Winston, who is married to conductor, composer, arranger, orchestrator, record producer and music director Harold Wheeler, said she learned something about herself as a workshop member.

“I learned that I’m stronger than I thought I was,” said Winston, who was a founding actor of the world-renowned Negro Ensemble Company in New York. “I learned that I really love learning. New information coming to me gets me excited.”

One of the personal stories Winston shared in “A Gathering of Voices,” is a secret she has kept for decades. To heal, she shared the story of being raped several times by her father when she was a teenager and a virgin.

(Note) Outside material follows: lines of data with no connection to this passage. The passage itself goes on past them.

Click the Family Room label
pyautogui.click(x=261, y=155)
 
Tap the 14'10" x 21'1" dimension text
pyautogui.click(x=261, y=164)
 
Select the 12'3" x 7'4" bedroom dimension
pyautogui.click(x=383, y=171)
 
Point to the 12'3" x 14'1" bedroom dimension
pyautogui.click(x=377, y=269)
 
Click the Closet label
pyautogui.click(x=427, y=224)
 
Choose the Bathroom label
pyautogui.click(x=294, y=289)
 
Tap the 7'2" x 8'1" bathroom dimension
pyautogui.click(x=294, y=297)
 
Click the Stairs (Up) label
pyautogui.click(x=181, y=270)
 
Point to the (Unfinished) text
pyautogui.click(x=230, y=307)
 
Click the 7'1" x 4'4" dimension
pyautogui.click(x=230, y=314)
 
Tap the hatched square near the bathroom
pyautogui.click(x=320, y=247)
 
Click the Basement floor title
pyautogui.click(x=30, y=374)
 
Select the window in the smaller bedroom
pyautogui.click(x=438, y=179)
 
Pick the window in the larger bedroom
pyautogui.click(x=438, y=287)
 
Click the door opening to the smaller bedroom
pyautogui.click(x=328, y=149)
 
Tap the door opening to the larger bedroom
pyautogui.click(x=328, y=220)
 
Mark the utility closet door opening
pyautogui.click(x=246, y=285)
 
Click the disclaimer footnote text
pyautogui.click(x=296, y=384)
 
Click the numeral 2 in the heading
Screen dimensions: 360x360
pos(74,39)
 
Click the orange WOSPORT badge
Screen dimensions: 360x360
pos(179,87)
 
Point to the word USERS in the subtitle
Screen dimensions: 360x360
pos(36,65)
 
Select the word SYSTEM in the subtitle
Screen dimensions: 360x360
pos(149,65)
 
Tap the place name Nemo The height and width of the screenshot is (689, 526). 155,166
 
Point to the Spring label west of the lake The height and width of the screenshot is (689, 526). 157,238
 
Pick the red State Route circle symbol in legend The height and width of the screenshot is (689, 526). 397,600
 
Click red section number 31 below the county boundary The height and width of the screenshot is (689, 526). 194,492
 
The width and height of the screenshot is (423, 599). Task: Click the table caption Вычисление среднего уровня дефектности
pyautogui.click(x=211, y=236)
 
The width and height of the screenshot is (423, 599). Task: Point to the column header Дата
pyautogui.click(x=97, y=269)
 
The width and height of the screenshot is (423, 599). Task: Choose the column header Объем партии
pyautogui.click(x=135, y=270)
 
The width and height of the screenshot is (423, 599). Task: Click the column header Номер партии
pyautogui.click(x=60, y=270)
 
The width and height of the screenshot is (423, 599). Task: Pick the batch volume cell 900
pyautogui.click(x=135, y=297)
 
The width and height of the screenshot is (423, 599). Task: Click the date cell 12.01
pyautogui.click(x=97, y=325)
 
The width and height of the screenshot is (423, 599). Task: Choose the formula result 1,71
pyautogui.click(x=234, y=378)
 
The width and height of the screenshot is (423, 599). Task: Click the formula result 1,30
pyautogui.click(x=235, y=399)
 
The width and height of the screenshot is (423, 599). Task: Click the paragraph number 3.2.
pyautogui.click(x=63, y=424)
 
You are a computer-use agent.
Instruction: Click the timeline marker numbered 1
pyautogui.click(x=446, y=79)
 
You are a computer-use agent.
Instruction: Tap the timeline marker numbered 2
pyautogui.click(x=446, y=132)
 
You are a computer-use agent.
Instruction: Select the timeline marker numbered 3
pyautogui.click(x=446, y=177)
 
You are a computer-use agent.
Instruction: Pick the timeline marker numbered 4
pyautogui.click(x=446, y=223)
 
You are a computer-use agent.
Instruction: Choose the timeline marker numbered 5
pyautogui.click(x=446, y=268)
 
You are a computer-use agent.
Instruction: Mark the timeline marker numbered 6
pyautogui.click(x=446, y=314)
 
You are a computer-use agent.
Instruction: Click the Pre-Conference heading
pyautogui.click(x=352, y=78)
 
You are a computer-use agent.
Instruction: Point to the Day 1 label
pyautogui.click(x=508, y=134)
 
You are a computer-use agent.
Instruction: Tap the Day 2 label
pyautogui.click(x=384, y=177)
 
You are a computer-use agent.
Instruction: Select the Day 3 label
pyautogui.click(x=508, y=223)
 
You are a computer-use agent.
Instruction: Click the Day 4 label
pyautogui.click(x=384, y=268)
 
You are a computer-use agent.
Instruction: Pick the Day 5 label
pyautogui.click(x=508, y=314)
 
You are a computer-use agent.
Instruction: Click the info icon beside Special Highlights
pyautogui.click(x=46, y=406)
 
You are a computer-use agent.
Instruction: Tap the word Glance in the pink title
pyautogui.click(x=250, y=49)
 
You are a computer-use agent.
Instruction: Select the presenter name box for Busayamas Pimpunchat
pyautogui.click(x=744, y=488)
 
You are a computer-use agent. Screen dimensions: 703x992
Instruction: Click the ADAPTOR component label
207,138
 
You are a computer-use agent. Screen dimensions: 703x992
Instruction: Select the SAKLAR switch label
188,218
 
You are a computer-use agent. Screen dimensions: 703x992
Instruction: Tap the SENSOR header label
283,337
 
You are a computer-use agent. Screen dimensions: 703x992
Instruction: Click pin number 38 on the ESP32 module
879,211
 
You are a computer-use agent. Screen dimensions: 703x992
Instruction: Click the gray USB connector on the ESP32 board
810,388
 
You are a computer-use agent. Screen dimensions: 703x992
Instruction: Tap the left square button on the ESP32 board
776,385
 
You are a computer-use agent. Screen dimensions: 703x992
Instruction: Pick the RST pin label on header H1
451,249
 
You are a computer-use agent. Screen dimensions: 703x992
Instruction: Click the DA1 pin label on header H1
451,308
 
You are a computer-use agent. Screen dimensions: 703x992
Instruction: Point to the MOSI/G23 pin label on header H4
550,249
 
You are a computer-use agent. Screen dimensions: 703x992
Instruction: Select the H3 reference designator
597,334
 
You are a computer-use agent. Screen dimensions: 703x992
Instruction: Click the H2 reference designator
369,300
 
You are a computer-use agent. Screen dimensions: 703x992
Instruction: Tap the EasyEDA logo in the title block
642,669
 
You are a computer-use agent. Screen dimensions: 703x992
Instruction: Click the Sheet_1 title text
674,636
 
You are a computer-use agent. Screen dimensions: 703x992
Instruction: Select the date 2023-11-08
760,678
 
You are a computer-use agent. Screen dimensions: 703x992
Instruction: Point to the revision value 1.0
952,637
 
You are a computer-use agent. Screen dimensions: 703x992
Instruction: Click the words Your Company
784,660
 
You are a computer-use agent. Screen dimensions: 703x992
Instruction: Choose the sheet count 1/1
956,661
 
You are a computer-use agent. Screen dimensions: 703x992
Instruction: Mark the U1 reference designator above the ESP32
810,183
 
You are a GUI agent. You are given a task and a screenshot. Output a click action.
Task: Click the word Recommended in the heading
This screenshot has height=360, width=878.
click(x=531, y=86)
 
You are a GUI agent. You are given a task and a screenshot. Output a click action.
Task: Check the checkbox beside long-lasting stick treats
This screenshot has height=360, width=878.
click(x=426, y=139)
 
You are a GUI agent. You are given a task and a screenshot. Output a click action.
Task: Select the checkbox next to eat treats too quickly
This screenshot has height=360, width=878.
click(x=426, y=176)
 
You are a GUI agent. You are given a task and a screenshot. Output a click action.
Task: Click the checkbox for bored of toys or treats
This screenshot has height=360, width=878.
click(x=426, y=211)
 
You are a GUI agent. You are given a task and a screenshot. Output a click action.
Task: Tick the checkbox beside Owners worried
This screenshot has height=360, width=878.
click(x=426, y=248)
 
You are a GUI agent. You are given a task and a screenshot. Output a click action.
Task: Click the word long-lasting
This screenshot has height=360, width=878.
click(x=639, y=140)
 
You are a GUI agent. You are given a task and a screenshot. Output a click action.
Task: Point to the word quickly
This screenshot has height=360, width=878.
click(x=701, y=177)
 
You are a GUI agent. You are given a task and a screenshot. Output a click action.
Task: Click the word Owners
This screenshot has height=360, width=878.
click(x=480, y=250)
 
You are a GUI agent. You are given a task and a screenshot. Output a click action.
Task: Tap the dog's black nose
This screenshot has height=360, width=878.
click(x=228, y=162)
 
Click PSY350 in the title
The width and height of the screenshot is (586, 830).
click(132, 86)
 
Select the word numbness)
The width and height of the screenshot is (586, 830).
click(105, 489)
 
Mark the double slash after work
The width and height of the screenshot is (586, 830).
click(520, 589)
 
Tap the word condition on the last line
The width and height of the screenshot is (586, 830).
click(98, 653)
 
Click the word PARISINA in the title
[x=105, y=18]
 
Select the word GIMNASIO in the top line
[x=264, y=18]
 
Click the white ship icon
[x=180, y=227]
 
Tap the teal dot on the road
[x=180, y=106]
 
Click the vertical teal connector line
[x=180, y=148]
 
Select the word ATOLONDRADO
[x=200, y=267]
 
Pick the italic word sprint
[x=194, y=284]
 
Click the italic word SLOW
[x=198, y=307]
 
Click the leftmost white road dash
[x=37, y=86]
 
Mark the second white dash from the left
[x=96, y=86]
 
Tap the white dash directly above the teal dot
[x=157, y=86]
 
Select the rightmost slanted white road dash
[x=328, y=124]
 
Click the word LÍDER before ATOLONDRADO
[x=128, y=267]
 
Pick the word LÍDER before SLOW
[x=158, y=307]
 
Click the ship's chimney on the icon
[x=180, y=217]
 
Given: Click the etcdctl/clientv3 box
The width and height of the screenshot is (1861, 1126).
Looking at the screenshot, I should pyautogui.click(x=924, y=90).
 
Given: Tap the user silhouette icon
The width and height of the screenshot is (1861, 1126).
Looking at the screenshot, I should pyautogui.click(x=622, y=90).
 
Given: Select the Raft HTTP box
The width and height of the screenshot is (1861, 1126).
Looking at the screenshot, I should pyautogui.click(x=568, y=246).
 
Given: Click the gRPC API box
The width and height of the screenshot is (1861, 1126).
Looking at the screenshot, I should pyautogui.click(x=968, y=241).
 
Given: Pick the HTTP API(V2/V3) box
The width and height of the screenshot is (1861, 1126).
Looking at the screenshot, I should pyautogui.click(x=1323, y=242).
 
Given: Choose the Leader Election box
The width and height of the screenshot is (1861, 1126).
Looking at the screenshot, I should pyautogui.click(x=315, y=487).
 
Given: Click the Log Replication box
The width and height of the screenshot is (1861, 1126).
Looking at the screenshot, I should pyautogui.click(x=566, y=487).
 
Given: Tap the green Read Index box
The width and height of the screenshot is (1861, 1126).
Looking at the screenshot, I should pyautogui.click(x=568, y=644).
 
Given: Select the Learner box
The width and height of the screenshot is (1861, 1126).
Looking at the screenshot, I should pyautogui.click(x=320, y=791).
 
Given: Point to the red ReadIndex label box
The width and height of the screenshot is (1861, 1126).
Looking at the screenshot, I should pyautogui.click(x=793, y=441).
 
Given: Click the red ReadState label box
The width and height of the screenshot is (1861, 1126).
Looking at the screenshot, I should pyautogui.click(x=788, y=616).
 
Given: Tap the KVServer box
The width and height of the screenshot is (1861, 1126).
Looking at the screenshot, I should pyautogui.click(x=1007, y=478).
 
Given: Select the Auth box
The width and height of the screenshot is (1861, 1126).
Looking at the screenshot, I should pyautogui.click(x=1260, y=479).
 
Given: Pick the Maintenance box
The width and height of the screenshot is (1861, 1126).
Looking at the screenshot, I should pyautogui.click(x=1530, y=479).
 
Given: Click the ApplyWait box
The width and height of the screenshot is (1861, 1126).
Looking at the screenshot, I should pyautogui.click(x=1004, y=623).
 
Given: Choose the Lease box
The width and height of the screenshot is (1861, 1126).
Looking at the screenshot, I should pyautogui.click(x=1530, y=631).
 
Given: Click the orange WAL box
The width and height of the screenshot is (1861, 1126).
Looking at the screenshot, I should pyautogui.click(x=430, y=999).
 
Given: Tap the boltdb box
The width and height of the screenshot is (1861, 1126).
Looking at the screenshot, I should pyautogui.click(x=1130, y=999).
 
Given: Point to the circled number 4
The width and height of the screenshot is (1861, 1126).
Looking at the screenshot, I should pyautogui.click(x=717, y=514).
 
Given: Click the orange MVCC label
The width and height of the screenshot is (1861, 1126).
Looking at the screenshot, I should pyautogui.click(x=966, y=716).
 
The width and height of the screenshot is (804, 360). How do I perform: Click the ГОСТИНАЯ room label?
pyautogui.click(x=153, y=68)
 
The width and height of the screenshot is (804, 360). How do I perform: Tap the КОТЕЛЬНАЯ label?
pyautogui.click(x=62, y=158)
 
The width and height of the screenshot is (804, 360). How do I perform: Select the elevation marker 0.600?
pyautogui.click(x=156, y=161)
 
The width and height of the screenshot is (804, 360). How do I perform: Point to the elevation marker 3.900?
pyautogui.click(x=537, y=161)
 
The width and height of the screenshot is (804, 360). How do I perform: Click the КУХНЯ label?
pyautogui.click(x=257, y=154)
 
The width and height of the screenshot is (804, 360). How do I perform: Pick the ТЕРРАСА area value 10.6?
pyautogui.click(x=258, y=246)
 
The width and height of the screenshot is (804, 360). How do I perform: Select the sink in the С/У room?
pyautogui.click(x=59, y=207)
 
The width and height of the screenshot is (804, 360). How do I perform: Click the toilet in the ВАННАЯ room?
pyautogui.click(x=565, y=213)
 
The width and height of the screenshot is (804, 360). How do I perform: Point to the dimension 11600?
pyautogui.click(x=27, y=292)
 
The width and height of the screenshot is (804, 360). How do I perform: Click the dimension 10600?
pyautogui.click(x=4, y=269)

“I’m still hesitant,” she said. “It’s still difficult to talk about it. I’ve been ashamed of and lived with this all of my life. Very few people know about this. My father raped me. It was horrible.”

Winston said she ended up running away from home.

“The only solace I could think to go to was school,” said Winston, who grew up in Mississippi. “I never told people that story. It wasn’t just one time. I felt safe with my writing group when telling them about it. I dealt with it myself. I told my dean, the principal, the police, and I went to a home. It was like a terrible B movie I never talked about.”

Johnson also revealed something personal that most people didn’t know.

“One of the pieces is called ‘In The Middle of the Night’ about my pancreatic cancer journey, which happened during the pandemic,” he said. “It’s often a death sentence. I told the group about it, and they said to write about it. I was very vulnerable writing about what I was going through.”

Johnson revealed that he went through an eight-hour surgery and endured “severe chemo” for seven months.

“Now I’m better than I thought I would be,” he said. “At one point, I lost my hair. I also got down to 140 pounds. Now, I’m back to 180. I wanted to get it off my chest. Most of the pieces in the book are about life lessons in some way. There’s a lot of stuff we imparted in the book.”

Johnson said he doesn’t want the book to be for people his age but for young people to figure out their lives.

The compelling narratives in the book speak to readers of all ages who are looking for confirmation that the challenges and adversity presented by life’s struggles can be overcome with hard work, a never-ending belief in oneself, and the willingness to persevere through every hardship.

“We’re very proud of this book because it talks about many wonderful life lessons,” Johnson said. “We made it entertaining as well.”

“If you get nothing else out the book, I want people to know and say, ‘I can do it,’” Winston said. “That thing you are afraid of, you can do it.”

“I hope that readers of the anthology will enjoy the ride that these wonderful stories will take them on,” Nicholas said.  “Relax, read, and enjoy.”